Dave I have a line on the turbo #28 Berger/Marlboro car...The price is right so I'm gett'n it. Once I get that I'll locate two more RT/SRT open wheel cars and that's it for them. One more SG+ open wheel and I'm done with open wheel cars altogether.....22 each, and done.


----------



## RjAFX

I now have 22 SG+ open wheel cars with the addition of the #1 McDonalds car. So unless my Son buys me another, or I get something good and cheap I'm done buying open wheel SG+. Still need a few turbo cars to round them off a 22.


I'll post a photo of the 22 I have.


----------



## RjAFX

Hey I finally got a half way decent picture of all The Daytona's that's almost close enough to see them.


----------



## pshoe64

*AFX 1754 Too Much*

Here are the Too Much cars, including a Powerslicks version.

-Paul


----------



## vansmack2

Nice set of cars Paul.
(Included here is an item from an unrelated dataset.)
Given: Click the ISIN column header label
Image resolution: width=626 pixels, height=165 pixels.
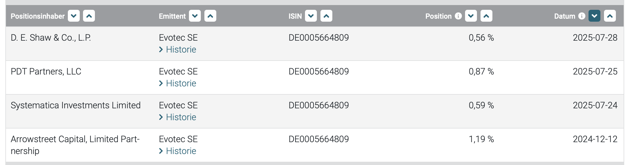Looking at the screenshot, I should pyautogui.click(x=295, y=16).
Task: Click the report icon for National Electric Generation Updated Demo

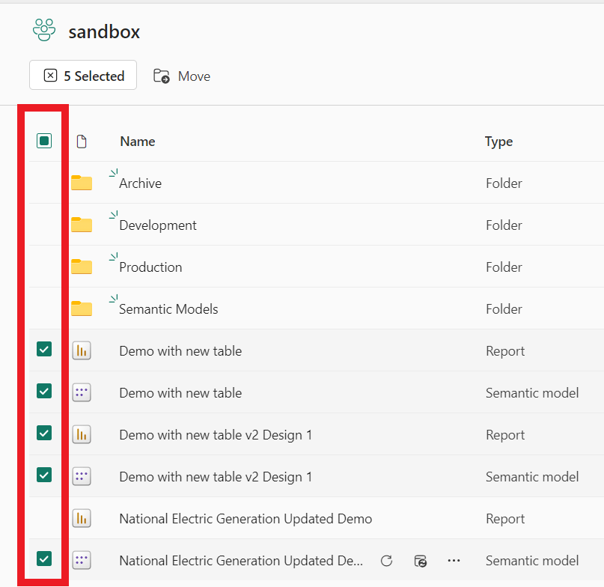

It looks like you need a couple of engines. I never liked those cars myself, but we all have different likes.


----------



## RjAFX

PowerSlicks ...... saw the sets in the stores, never seen a set open in person. Didn't even know what size the cars were...very cool.


----------



## swamibob

pshoe64 said:


> Here are the Too Much cars, including a Powerslicks version.
> 
> -Paul


Killer picture Paul! I don't think I've seen anything Powerslicks before. Digi it!

Tom


----------



## Bubba 123

vansmack2 said:


> Nice set of cars Paul. It looks like you need a couple of engines. I never liked those cars myself, but we all have different likes.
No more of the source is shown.